Spanish Cultural Heritage
- Official name: Puente Mantible
- Type: Non-movable
- Criteria: Monument
- Designated: 1983
- Reference no.: RI-51-0004791

= Bridge of Mantible =

The Bridge of Mantible (Spanish: Puente Mantible) is a ruined bridge located near Logroño, Spain. It crosses the Ebro river between La Rioja and the Basque Country, connecting El Cortijo and Laserna.

According to some historians, construction of the bridge began in the first half of the 2nd century, well into Rome's imperial period.
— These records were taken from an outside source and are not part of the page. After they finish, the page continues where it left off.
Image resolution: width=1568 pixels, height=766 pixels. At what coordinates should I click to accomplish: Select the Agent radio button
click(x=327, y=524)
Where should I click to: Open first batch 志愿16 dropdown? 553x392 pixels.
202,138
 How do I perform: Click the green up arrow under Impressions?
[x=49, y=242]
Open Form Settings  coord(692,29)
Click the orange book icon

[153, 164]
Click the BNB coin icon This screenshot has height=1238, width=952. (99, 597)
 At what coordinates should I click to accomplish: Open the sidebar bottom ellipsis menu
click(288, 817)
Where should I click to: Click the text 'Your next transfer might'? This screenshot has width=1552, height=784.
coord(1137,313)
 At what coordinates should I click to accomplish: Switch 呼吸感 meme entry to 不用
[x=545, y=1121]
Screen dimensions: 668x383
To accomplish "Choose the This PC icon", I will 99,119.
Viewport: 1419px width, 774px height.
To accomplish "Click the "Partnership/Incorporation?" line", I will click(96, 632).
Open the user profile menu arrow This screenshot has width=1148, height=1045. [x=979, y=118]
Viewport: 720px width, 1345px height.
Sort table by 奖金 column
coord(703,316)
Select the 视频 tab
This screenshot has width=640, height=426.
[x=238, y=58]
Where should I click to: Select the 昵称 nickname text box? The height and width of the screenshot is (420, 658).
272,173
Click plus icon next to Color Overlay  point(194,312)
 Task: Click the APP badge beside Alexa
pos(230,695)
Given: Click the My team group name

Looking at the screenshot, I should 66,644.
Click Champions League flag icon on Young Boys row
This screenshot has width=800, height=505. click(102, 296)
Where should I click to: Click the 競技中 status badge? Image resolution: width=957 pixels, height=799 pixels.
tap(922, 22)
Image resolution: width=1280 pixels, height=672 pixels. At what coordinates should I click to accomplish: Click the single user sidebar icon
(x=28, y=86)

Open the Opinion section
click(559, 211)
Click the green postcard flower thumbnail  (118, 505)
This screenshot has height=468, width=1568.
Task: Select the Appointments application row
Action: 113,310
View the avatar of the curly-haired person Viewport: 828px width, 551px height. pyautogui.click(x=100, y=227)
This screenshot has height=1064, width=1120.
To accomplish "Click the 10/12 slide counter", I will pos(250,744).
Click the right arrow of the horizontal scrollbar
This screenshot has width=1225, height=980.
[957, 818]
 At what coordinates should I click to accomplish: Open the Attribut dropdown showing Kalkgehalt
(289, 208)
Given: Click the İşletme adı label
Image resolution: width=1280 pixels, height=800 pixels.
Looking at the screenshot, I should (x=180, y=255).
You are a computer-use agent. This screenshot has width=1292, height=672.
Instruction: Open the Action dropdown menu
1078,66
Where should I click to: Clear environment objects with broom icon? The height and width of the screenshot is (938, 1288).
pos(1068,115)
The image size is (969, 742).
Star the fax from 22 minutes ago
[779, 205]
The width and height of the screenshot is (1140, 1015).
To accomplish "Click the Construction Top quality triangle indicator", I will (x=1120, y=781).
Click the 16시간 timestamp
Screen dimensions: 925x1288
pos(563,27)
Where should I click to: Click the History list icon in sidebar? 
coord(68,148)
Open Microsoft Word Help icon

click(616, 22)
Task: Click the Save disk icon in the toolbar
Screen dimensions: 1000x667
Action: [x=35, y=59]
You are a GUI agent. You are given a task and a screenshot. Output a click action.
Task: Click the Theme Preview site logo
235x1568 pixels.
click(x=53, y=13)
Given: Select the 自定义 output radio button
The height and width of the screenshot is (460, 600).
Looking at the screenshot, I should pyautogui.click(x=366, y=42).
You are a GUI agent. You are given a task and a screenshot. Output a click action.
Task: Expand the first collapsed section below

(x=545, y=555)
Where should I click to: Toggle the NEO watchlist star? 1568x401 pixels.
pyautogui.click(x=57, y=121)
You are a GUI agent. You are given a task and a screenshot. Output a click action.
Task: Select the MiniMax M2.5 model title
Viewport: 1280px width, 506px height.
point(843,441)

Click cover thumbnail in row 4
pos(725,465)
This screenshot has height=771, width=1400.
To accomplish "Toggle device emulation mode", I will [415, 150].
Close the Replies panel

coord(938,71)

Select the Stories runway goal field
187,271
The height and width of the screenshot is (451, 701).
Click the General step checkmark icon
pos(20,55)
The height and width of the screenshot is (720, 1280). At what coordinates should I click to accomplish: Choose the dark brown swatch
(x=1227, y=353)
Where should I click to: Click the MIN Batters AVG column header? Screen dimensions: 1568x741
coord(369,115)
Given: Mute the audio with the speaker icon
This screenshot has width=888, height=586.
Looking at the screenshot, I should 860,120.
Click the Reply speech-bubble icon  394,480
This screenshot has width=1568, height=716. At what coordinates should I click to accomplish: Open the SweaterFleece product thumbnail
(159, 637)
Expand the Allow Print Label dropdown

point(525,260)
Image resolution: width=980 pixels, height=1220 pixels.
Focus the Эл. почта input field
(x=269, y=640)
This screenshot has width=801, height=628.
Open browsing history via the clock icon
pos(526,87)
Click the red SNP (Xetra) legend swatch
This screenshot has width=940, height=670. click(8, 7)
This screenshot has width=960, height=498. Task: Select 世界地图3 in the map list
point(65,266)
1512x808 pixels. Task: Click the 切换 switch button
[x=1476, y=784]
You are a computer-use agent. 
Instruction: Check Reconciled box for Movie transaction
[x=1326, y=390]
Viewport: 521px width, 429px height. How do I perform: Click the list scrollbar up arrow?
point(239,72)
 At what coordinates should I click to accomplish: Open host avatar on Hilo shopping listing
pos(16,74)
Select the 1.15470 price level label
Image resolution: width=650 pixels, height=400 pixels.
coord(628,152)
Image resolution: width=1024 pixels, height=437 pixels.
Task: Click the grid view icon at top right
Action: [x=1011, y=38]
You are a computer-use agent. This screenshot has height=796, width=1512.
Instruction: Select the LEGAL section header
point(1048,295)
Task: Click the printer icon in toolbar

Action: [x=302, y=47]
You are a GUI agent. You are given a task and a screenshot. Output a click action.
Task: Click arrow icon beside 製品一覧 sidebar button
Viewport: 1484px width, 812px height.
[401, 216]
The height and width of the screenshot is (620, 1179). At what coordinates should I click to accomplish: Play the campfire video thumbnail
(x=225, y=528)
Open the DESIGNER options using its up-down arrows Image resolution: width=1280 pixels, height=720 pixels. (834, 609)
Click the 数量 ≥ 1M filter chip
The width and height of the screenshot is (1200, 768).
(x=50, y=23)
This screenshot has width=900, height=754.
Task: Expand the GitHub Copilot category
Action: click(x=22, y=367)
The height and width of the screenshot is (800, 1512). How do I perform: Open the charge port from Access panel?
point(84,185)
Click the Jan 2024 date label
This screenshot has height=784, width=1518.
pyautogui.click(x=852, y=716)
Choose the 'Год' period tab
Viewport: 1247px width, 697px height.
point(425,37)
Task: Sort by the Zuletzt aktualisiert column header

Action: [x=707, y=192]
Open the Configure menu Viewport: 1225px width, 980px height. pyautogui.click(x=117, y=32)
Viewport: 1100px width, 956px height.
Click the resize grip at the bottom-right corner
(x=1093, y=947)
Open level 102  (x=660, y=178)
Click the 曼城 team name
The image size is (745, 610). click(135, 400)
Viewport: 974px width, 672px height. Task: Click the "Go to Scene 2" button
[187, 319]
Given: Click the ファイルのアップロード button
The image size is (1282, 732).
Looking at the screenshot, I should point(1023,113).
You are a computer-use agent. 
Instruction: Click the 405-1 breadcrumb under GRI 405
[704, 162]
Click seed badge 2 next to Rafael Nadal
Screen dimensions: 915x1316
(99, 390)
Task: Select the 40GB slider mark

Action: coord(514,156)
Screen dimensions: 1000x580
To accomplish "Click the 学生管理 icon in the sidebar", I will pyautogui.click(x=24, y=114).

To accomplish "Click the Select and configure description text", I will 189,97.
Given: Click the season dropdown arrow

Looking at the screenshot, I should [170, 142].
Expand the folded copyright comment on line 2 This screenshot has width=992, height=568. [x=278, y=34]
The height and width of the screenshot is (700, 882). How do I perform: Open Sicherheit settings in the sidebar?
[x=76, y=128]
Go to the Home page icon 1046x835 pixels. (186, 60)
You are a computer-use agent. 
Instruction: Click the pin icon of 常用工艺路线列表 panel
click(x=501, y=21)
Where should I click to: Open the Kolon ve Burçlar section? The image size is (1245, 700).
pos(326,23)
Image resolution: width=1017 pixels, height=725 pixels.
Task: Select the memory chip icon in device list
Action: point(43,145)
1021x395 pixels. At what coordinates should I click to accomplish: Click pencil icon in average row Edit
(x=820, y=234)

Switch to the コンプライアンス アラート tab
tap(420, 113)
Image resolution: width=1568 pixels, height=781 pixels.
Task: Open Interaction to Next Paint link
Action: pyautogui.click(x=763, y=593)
Others suggest that the bridge was built in the 11th century, near the same time in which the Puente La Reina was constructed over the River Arga, and that both were made to join the two most important cities of the Kingdom of Navarre, Nájera and Pamplona.

Neither theory makes clear at what point the bridge became no longer passable, but there are documents that suggest that it had already fully deteriorated by halfway through the 16th century.

The bridge is 164 meters long, 5 meters wide and reaches a maximum height of 30 meters. It was built with seven semicircular arches, only two of which stand relatively intact today. There are only a few remains of the other five arches. The two standing arches serve as an example of the excellent quarry stone used in the bridge.

It was declared Bien de Interés Cultural in 1983.

==Dating==

Manuel A. Martín Bueno and José Gabriel Moya Valgañón, like other authors, classify this bridge as a Roman bridge and date it around the 2nd century AD. However, today we know this is not accurate. Isaac Moreno Gallo, after comparing the structural characteristics of this bridge with the one in Puente la Reina (Navarra), concludes that it is a medieval bridge. Both bridges were constructed in the 11th century to connect two cities of the powerful medieval kingdom, Nájera and Pamplona, and it's highly likely that they were constructed by the same individuals.